What you are asked to do:
Nothing but the lines from the one containing "Image resolution: width=1117" through the end of the entries should be set down, each exactly as written.

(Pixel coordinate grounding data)
Content starts

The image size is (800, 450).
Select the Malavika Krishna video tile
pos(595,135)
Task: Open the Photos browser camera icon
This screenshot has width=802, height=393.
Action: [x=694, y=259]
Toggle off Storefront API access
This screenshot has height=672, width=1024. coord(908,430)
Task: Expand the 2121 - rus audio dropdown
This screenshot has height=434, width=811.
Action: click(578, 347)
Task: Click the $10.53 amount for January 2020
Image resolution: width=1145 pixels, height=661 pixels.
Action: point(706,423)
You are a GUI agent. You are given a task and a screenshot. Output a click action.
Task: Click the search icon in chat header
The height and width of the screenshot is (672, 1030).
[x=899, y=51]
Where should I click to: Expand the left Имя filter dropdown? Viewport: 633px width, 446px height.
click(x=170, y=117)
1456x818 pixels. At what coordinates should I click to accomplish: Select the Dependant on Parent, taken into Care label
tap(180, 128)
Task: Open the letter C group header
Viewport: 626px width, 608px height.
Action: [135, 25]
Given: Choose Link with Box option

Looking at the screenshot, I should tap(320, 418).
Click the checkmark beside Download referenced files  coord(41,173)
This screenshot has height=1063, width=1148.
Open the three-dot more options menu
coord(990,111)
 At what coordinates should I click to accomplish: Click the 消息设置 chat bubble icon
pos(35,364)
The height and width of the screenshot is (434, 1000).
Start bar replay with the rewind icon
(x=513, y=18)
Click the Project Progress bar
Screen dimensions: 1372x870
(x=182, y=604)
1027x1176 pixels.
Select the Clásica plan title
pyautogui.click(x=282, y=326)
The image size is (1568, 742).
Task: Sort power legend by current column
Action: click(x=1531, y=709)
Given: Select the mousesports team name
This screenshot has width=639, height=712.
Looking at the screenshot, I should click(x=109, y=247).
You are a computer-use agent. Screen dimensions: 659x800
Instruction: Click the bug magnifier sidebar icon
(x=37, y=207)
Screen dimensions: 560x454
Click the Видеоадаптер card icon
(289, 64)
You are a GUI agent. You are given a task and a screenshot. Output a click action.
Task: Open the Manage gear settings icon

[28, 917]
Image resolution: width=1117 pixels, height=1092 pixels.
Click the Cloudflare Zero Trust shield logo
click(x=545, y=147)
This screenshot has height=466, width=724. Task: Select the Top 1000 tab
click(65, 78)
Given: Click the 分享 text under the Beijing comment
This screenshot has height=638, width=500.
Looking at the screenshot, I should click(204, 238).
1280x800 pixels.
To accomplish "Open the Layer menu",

Content ends

Written answer:
Image resolution: width=1117 pixels, height=1092 pixels.
Click the Cloudflare Zero Trust shield logo
click(x=545, y=147)
This screenshot has height=466, width=724. Task: Select the Top 1000 tab
click(65, 78)
Given: Click the 分享 text under the Beijing comment
This screenshot has height=638, width=500.
Looking at the screenshot, I should click(204, 238).
1280x800 pixels.
To accomplish "Open the Layer menu",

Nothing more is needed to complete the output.